[TASK INPUTS]:
►

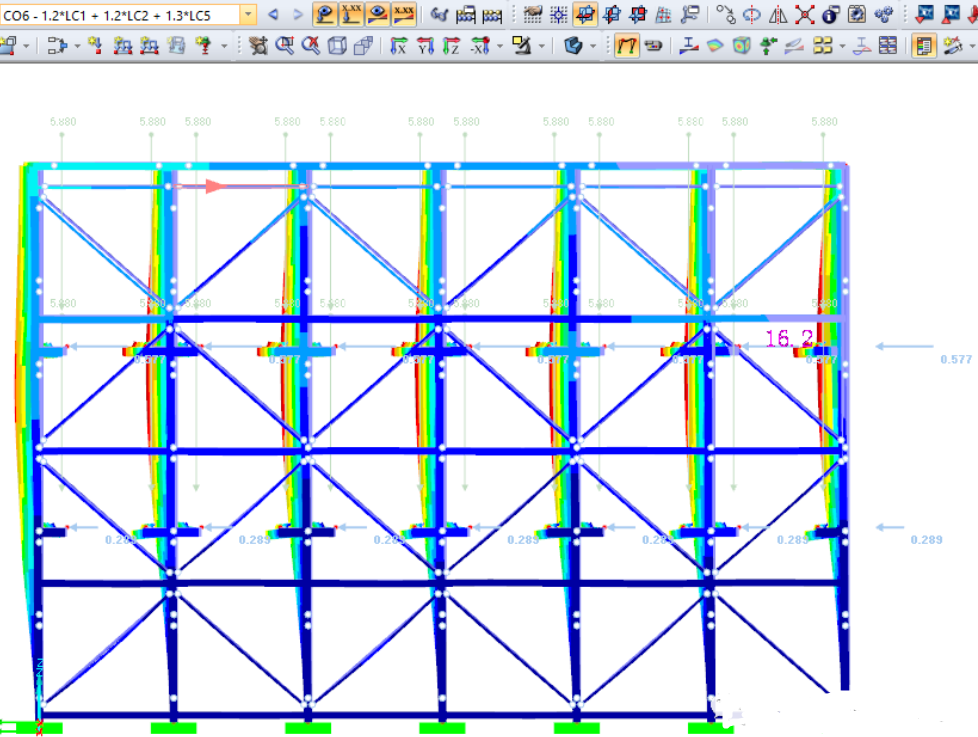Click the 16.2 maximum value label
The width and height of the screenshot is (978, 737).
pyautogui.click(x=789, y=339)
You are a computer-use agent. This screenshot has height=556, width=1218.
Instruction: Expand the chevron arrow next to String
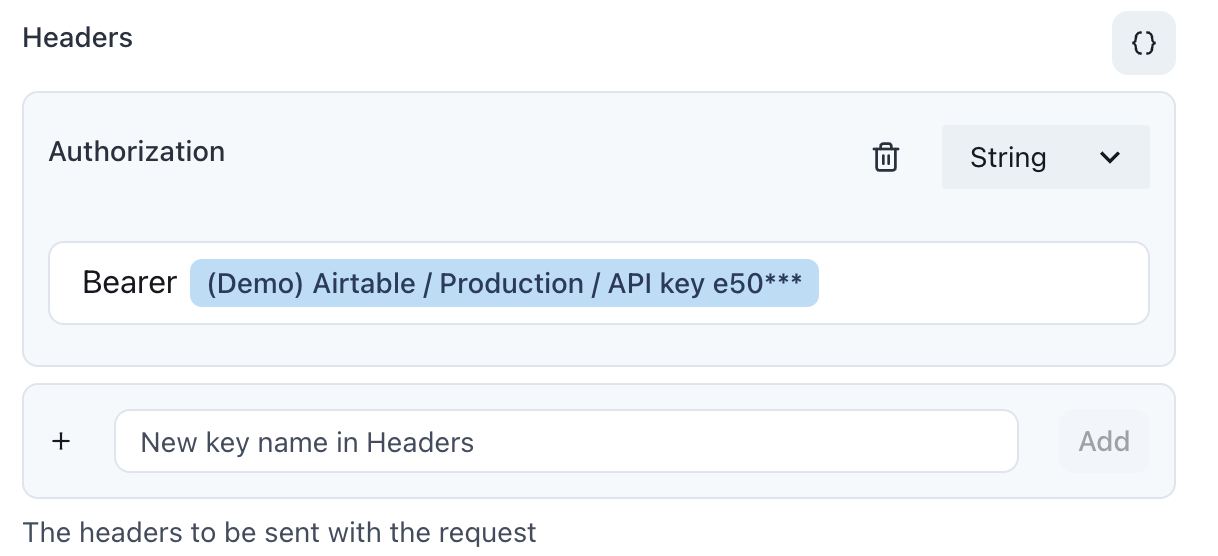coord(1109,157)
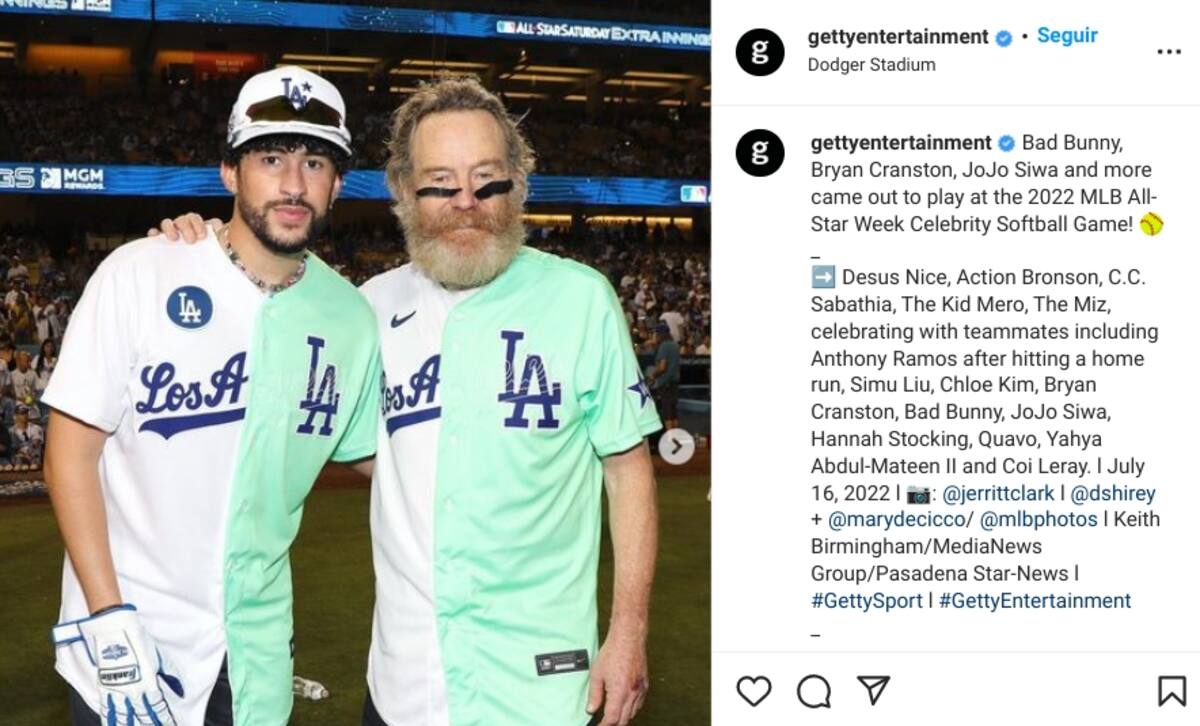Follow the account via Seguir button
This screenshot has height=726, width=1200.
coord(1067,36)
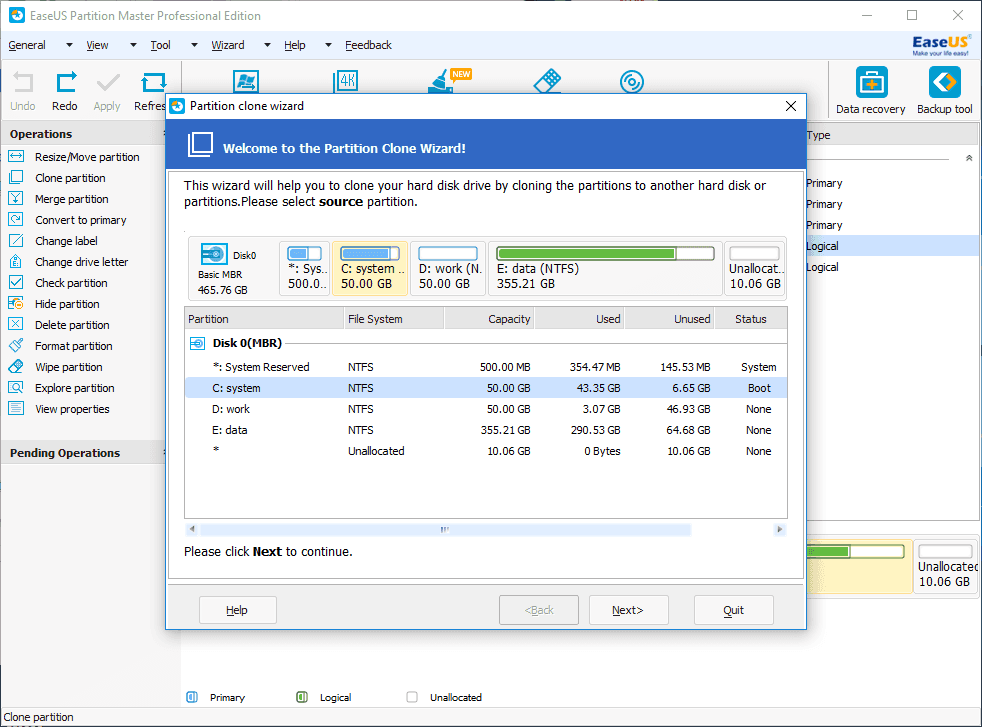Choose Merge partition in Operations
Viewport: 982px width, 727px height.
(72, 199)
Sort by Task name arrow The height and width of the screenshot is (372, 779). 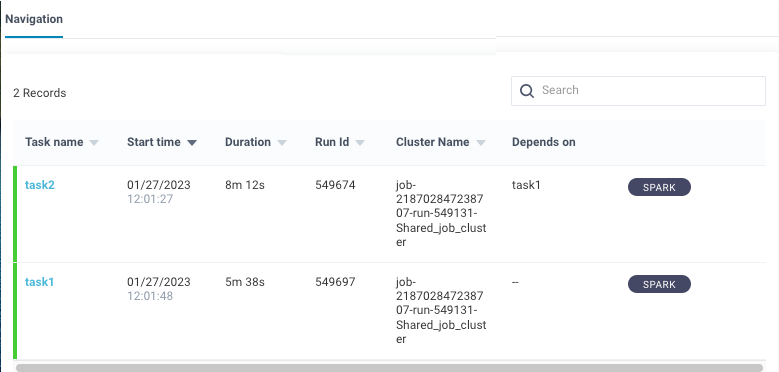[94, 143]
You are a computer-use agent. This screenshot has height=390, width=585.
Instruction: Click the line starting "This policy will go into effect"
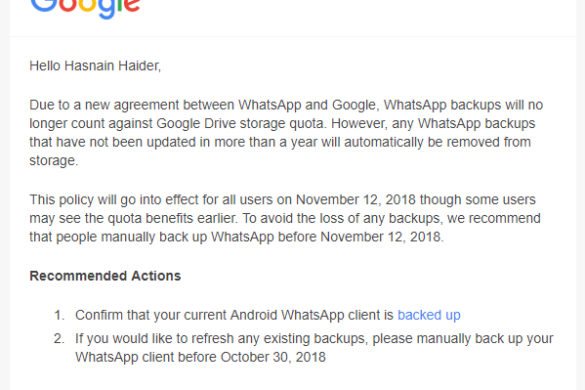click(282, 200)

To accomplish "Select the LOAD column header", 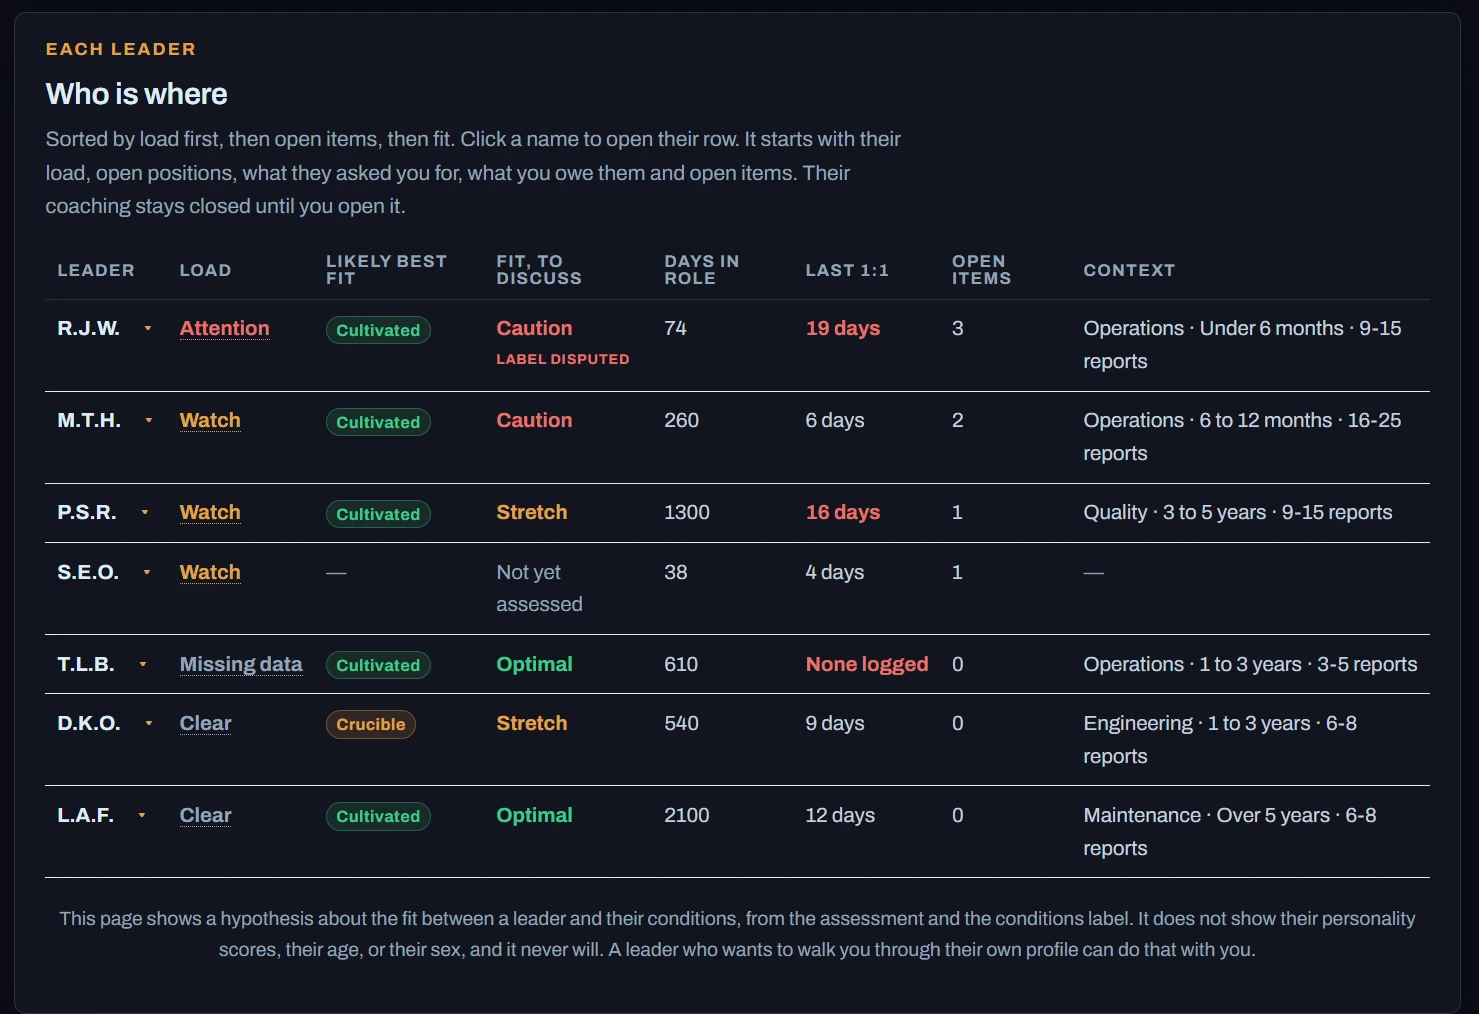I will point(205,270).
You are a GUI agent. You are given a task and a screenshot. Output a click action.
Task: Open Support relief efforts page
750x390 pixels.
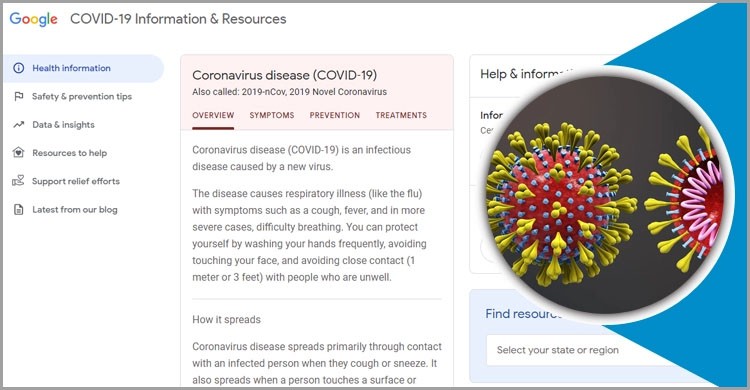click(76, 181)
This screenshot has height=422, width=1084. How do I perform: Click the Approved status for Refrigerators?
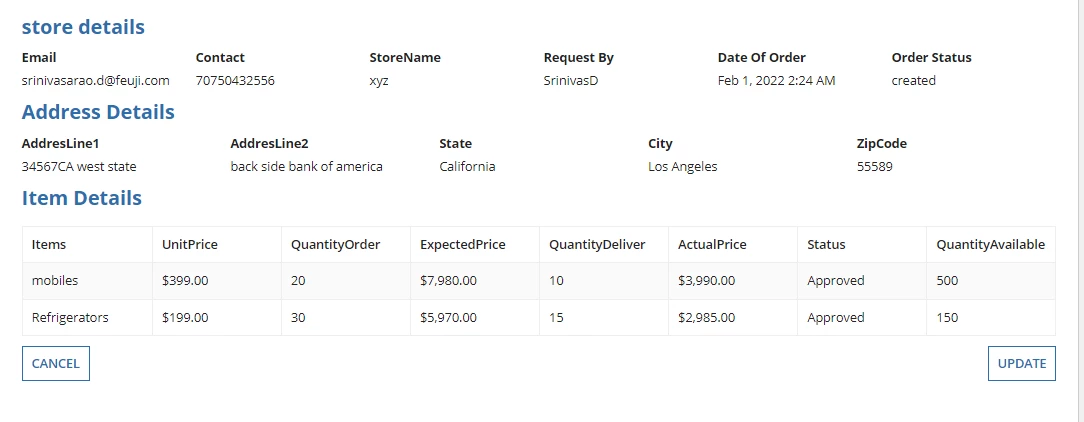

◄

Whenever a line in the material above holds the string "agent", copy that line in full.

You are a computer-use agent. This screenshot has height=556, width=1218.
You are a computer-use agent. This screenshot has height=390, width=585.
You are a GUI agent. You are given a task and a screenshot. Output a click action.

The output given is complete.